Items listed in a dataset:

········

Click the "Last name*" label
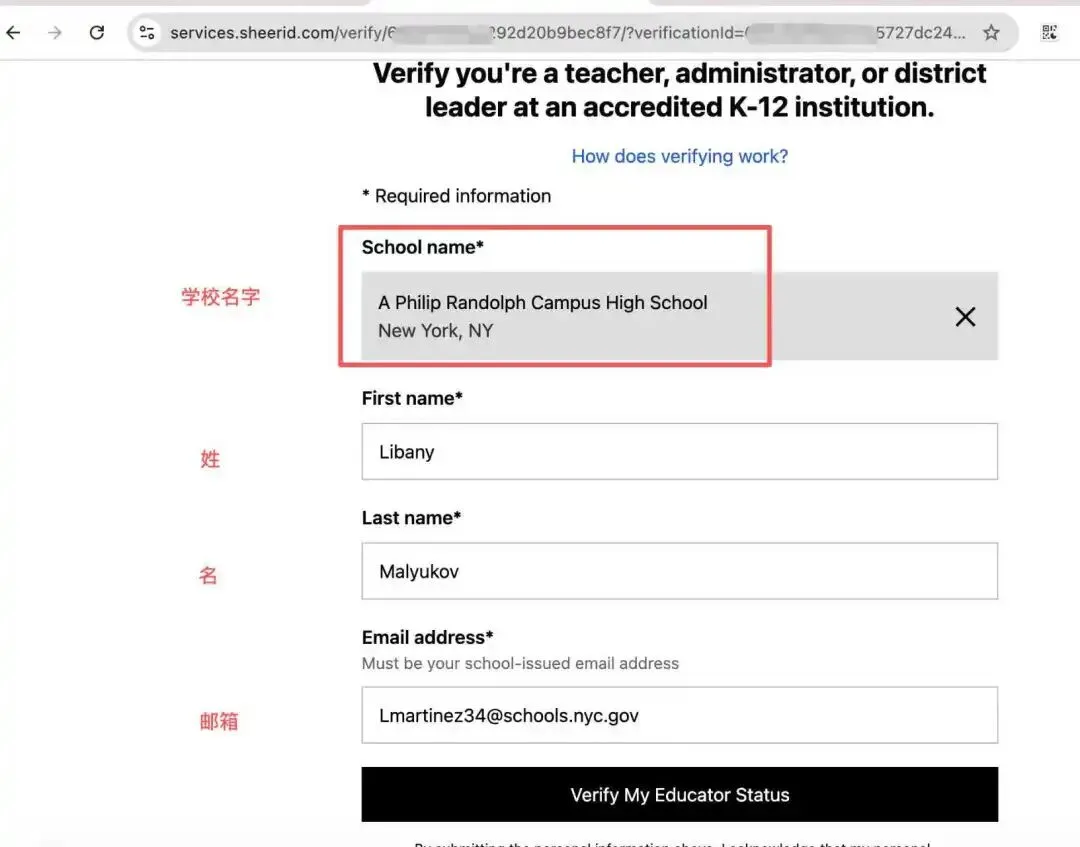point(411,518)
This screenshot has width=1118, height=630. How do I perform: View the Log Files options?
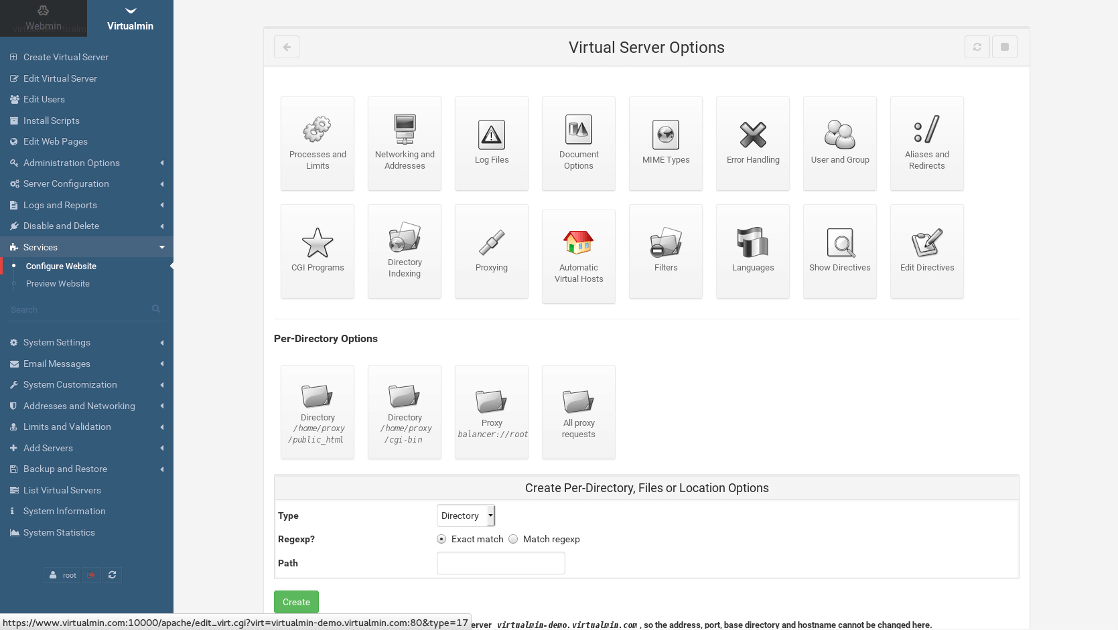pyautogui.click(x=491, y=143)
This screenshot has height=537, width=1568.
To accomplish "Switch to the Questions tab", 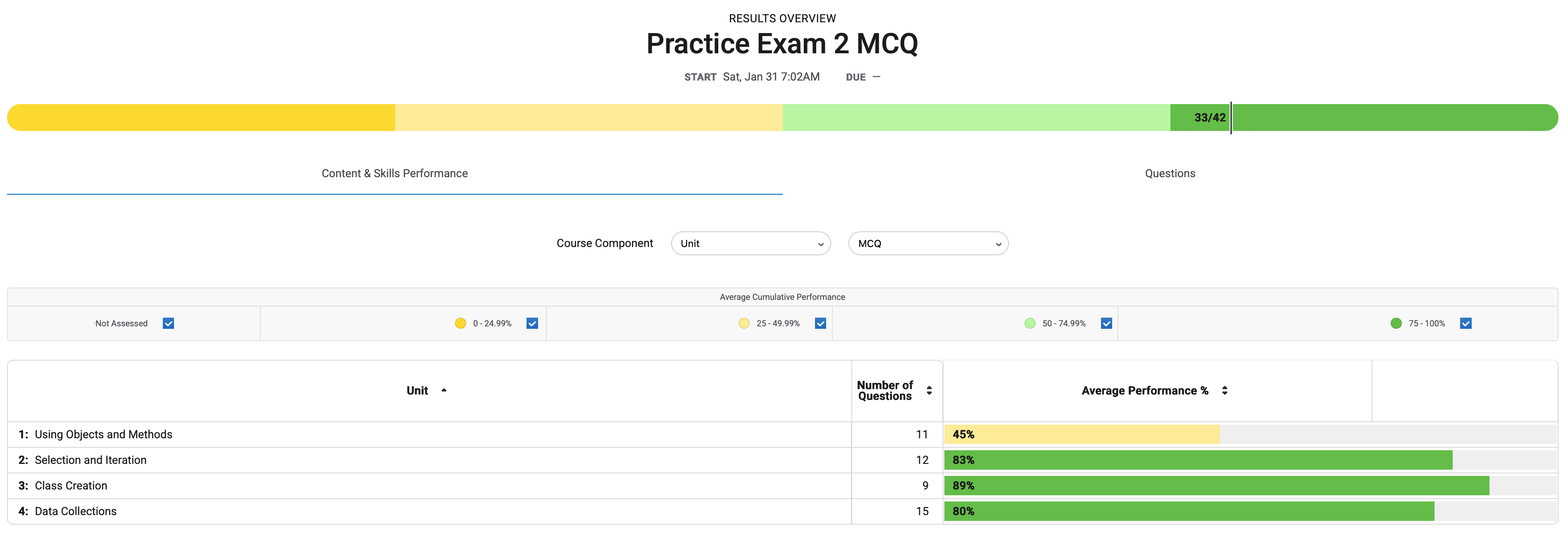I will pyautogui.click(x=1169, y=173).
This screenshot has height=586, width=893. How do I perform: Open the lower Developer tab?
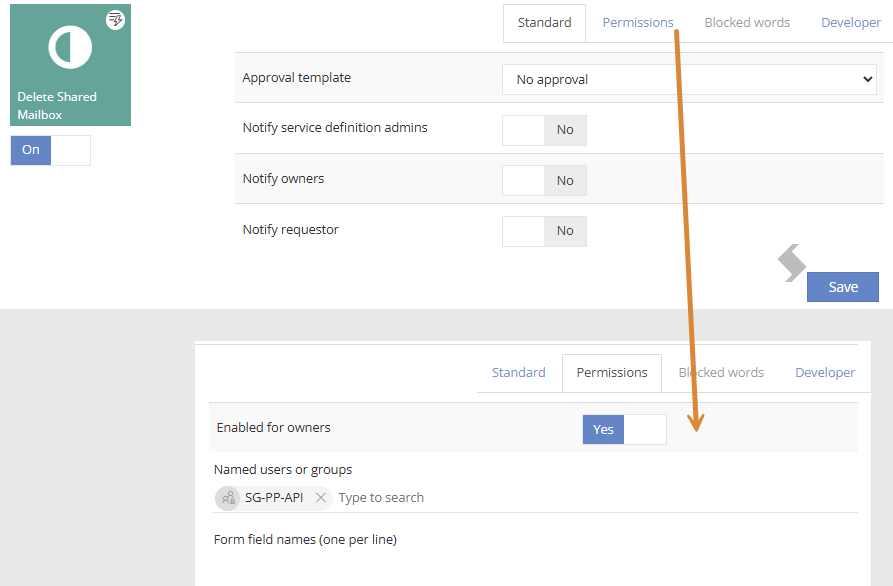[825, 372]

········

ABOUT THIS EXERCISE:
Give again, word for word, the line containing "This screenshot has height=586, width=893." and every line after it to the end of the records; leave out the pictures.

TASK ANSWER:
This screenshot has height=586, width=893. How do I perform: Open the lower Developer tab?
[825, 372]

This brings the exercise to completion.